The bones from all joints of meat, whether roasted or boiled, make excellent stock. Beef bones are the best, but very good stock can be made from mutton and veal bones. The bones and trimmings of all kinds of poultry, game, and rabbits are also excellent, particularly for soups that require a special flavour. To make this stock successfully care must be taken to remove all pieces that may be burnt, as these give the stock an unpleasant flavour. The bones must be chopped very small, and well covered with cold water. When the pot boils put in a teaspoonful of salt and skim well, then boil steadily for six hours or longer; strain off and remove the fat, and it is ready for use, but it is much better to let it stand till the next day before converting it into soup or gravy.
FISH STOCK
Vegetables and Peppercorns—1d.
Fish for nearly all dishes is better if boned before cooking; it is also economy to do this, as the bones can then be used for stock for fish soups. These soups, although not well known here at present, are a valuable food; they are easy to make, wholesome, and nourishing. After the fillets of fish have been removed, directions for which are given amongst the fish recipes, take the bones, wash them well in cold water, and cut away any black substance that may be adhering to them. Break them up and put into a saucepan with a teaspoonful of salt; when it boils remove the scum and put in one dozen white peppercorns, a fagot of herbs, one onion, and one carrot; boil steadily for two hours or longer, strain through a sieve into a basin, and it is ready for use.
POT BOILINGS
Water in which meat of fish has been boiled should never be thrown away, as it forms an excellent foundation for many soups and sauces which might otherwise have to be made with water.

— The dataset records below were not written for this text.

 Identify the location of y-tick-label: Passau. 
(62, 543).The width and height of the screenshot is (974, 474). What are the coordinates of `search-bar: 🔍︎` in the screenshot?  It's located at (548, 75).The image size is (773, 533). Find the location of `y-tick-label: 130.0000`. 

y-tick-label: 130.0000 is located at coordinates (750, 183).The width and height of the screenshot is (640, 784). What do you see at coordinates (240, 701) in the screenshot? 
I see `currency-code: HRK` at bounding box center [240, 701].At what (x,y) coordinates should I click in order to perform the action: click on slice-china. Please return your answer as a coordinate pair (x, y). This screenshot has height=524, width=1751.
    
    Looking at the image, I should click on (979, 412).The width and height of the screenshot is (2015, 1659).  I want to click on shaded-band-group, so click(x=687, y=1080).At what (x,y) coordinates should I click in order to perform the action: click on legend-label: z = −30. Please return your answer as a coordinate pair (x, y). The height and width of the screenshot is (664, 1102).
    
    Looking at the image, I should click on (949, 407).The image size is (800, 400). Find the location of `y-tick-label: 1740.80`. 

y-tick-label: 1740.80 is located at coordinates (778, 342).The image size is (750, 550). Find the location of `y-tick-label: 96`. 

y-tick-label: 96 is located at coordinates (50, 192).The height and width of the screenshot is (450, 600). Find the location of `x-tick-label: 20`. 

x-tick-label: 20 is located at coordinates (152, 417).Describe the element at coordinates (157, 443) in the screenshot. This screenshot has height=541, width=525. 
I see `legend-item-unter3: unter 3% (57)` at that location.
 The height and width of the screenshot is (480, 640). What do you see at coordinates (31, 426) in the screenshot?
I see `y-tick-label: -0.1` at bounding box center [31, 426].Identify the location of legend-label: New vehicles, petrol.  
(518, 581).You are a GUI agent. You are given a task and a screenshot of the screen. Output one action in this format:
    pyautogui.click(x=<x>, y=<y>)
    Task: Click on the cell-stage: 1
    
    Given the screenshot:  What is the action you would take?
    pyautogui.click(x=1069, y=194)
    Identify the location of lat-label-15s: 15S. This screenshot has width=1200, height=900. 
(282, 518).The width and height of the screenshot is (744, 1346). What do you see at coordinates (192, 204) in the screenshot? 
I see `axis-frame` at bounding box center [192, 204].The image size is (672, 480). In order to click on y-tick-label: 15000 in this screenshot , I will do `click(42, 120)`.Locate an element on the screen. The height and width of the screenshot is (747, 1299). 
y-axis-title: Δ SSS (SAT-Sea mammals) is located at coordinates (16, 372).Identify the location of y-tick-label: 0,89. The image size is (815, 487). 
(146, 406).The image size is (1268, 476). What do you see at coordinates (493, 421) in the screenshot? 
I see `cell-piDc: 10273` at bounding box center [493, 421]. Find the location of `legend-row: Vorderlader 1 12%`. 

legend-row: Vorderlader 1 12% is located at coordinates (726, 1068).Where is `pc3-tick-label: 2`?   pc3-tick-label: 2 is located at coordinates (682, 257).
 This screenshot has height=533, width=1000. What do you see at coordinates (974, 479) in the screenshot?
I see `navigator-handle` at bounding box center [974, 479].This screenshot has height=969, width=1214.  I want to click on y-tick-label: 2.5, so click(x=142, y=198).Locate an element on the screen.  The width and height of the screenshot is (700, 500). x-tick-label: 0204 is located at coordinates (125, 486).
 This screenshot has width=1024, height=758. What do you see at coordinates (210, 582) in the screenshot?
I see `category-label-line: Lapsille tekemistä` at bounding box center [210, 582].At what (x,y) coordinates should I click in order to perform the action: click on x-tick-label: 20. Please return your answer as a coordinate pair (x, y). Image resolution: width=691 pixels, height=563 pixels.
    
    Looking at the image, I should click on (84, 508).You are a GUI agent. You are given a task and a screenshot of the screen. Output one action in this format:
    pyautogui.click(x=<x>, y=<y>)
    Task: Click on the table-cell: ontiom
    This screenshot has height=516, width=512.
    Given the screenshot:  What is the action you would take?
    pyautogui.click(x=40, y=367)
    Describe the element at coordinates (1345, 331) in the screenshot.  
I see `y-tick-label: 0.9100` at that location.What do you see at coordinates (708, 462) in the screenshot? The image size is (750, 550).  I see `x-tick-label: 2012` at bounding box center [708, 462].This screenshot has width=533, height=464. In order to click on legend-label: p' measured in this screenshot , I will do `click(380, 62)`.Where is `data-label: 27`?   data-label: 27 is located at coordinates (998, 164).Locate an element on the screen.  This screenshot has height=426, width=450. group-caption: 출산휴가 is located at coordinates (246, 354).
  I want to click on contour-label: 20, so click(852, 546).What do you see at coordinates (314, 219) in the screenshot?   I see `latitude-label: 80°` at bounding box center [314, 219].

If a large quantity of water has been used, the boilings will be poor; therefore, when the meat has been taken up, leave the pot on the fire and let it boil quickly, without the lid, for an hour or so, then strain off for use.
The water in which corned beef or pork has been cooked is generally too salt for soups, but it should be stood away till cold, when a thick cake of fat will be found on the top. Put this into a basin and pour over it some boiling water; when it is cold again it can be used for cakes and pastry. It makes an excellent and wholesome substitute for butter in cooking.
VEAL STOCK
* Knuckle of Veal * * Peppercorns and Vegetables * * Total Cost—10d. * The butcher should chop the bones very small. Cut the meat across in several places, lay it in a very clean stock pot, cover well with cold water, and bring to the boil slowly; put in a dessertspoonful of salt, and skim very carefully; draw away from the fire, place it where it will boil steadily, put in 2 dozen white peppercorns, one onion stuck with six cloves, and a fagot of herbs. This is made with a sprig each of parsley, marjoram, and thyme, tied up with a bay or peach leaf; boil steadily for six hours, and strain off.